**What is being asked:** Reproduce every line of the listing exactly.

**Data supplied:**
□ □ □ □

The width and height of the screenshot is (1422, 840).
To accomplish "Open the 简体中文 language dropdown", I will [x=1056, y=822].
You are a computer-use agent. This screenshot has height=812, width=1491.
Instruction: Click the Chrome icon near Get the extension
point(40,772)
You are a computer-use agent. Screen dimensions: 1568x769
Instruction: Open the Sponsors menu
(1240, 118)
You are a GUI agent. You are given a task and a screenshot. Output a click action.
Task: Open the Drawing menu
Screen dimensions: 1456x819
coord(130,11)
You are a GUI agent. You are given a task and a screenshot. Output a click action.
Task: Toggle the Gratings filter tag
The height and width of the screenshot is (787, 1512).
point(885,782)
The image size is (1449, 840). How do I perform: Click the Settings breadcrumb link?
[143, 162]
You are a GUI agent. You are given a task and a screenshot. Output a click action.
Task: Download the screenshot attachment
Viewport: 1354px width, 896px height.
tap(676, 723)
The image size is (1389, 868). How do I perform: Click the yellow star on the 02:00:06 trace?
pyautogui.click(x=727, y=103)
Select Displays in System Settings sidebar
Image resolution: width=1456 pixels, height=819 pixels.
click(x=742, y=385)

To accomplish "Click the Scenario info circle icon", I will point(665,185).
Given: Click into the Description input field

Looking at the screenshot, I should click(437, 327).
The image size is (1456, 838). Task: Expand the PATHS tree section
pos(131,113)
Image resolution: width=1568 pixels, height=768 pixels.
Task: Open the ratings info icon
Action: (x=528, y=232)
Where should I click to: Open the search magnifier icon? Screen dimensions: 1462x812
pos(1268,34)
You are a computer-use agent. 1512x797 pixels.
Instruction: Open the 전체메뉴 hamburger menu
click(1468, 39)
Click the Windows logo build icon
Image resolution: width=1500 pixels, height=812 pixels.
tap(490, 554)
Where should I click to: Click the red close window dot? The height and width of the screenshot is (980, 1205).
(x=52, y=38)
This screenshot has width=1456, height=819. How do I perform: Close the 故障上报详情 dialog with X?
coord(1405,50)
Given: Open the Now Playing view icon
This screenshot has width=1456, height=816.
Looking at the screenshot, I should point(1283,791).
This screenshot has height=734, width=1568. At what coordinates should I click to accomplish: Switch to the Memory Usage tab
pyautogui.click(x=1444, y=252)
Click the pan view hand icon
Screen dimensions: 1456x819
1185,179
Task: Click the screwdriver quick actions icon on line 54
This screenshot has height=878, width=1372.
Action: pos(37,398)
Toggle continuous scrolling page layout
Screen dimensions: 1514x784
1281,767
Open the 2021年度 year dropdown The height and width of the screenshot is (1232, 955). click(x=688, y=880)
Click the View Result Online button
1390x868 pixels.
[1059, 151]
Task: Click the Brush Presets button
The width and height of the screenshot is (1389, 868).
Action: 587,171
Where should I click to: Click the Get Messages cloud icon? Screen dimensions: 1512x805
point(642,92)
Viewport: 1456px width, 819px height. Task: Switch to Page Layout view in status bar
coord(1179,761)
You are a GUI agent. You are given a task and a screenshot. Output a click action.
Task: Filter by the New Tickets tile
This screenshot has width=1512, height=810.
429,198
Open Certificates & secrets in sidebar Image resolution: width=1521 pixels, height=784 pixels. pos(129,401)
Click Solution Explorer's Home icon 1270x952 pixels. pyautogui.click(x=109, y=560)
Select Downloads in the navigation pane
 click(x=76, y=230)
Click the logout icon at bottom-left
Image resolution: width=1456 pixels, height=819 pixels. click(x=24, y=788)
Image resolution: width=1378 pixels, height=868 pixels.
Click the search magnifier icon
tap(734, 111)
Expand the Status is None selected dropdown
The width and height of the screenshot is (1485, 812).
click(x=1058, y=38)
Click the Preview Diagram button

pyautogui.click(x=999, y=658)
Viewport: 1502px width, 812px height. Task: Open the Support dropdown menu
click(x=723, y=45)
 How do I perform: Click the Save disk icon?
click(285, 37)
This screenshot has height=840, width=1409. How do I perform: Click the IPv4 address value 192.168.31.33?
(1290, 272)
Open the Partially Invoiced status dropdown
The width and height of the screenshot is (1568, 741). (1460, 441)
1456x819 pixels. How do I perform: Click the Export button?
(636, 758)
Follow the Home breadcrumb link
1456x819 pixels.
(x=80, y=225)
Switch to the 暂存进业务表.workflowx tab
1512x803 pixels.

□ □ □ □

**Response to this exercise:**
The width and height of the screenshot is (1422, 840).
To accomplish "Open the 简体中文 language dropdown", I will [x=1056, y=822].
You are a computer-use agent. This screenshot has height=812, width=1491.
Instruction: Click the Chrome icon near Get the extension
point(40,772)
You are a computer-use agent. Screen dimensions: 1568x769
Instruction: Open the Sponsors menu
(1240, 118)
You are a GUI agent. You are given a task and a screenshot. Output a click action.
Task: Open the Drawing menu
Screen dimensions: 1456x819
coord(130,11)
You are a GUI agent. You are given a task and a screenshot. Output a click action.
Task: Toggle the Gratings filter tag
The height and width of the screenshot is (787, 1512).
point(885,782)
The image size is (1449, 840). How do I perform: Click the Settings breadcrumb link?
[143, 162]
You are a GUI agent. You are given a task and a screenshot. Output a click action.
Task: Download the screenshot attachment
Viewport: 1354px width, 896px height.
tap(676, 723)
The image size is (1389, 868). How do I perform: Click the yellow star on the 02:00:06 trace?
pyautogui.click(x=727, y=103)
Select Displays in System Settings sidebar
Image resolution: width=1456 pixels, height=819 pixels.
click(x=742, y=385)

To accomplish "Click the Scenario info circle icon", I will point(665,185).
Given: Click into the Description input field

Looking at the screenshot, I should click(437, 327).
The image size is (1456, 838). Task: Expand the PATHS tree section
pos(131,113)
Image resolution: width=1568 pixels, height=768 pixels.
Task: Open the ratings info icon
Action: (x=528, y=232)
Where should I click to: Open the search magnifier icon? Screen dimensions: 1462x812
pos(1268,34)
You are a computer-use agent. 1512x797 pixels.
Instruction: Open the 전체메뉴 hamburger menu
click(1468, 39)
Click the Windows logo build icon
Image resolution: width=1500 pixels, height=812 pixels.
tap(490, 554)
Where should I click to: Click the red close window dot? The height and width of the screenshot is (980, 1205).
(x=52, y=38)
This screenshot has width=1456, height=819. How do I perform: Close the 故障上报详情 dialog with X?
coord(1405,50)
Given: Open the Now Playing view icon
This screenshot has width=1456, height=816.
Looking at the screenshot, I should point(1283,791).
This screenshot has height=734, width=1568. At what coordinates should I click to accomplish: Switch to the Memory Usage tab
pyautogui.click(x=1444, y=252)
Click the pan view hand icon
Screen dimensions: 1456x819
1185,179
Task: Click the screwdriver quick actions icon on line 54
This screenshot has height=878, width=1372.
Action: pos(37,398)
Toggle continuous scrolling page layout
Screen dimensions: 1514x784
1281,767
Open the 2021年度 year dropdown The height and width of the screenshot is (1232, 955). click(x=688, y=880)
Click the View Result Online button
1390x868 pixels.
[1059, 151]
Task: Click the Brush Presets button
The width and height of the screenshot is (1389, 868).
Action: 587,171
Where should I click to: Click the Get Messages cloud icon? Screen dimensions: 1512x805
point(642,92)
Viewport: 1456px width, 819px height. Task: Switch to Page Layout view in status bar
coord(1179,761)
You are a GUI agent. You are given a task and a screenshot. Output a click action.
Task: Filter by the New Tickets tile
This screenshot has width=1512, height=810.
429,198
Open Certificates & secrets in sidebar Image resolution: width=1521 pixels, height=784 pixels. pos(129,401)
Click Solution Explorer's Home icon 1270x952 pixels. pyautogui.click(x=109, y=560)
Select Downloads in the navigation pane
 click(x=76, y=230)
Click the logout icon at bottom-left
Image resolution: width=1456 pixels, height=819 pixels. click(x=24, y=788)
Image resolution: width=1378 pixels, height=868 pixels.
Click the search magnifier icon
tap(734, 111)
Expand the Status is None selected dropdown
The width and height of the screenshot is (1485, 812).
click(x=1058, y=38)
Click the Preview Diagram button

pyautogui.click(x=999, y=658)
Viewport: 1502px width, 812px height. Task: Open the Support dropdown menu
click(x=723, y=45)
 How do I perform: Click the Save disk icon?
click(285, 37)
This screenshot has height=840, width=1409. How do I perform: Click the IPv4 address value 192.168.31.33?
(1290, 272)
Open the Partially Invoiced status dropdown
The width and height of the screenshot is (1568, 741). (1460, 441)
1456x819 pixels. How do I perform: Click the Export button?
(636, 758)
Follow the Home breadcrumb link
1456x819 pixels.
(x=80, y=225)
Switch to the 暂存进业务表.workflowx tab
1512x803 pixels.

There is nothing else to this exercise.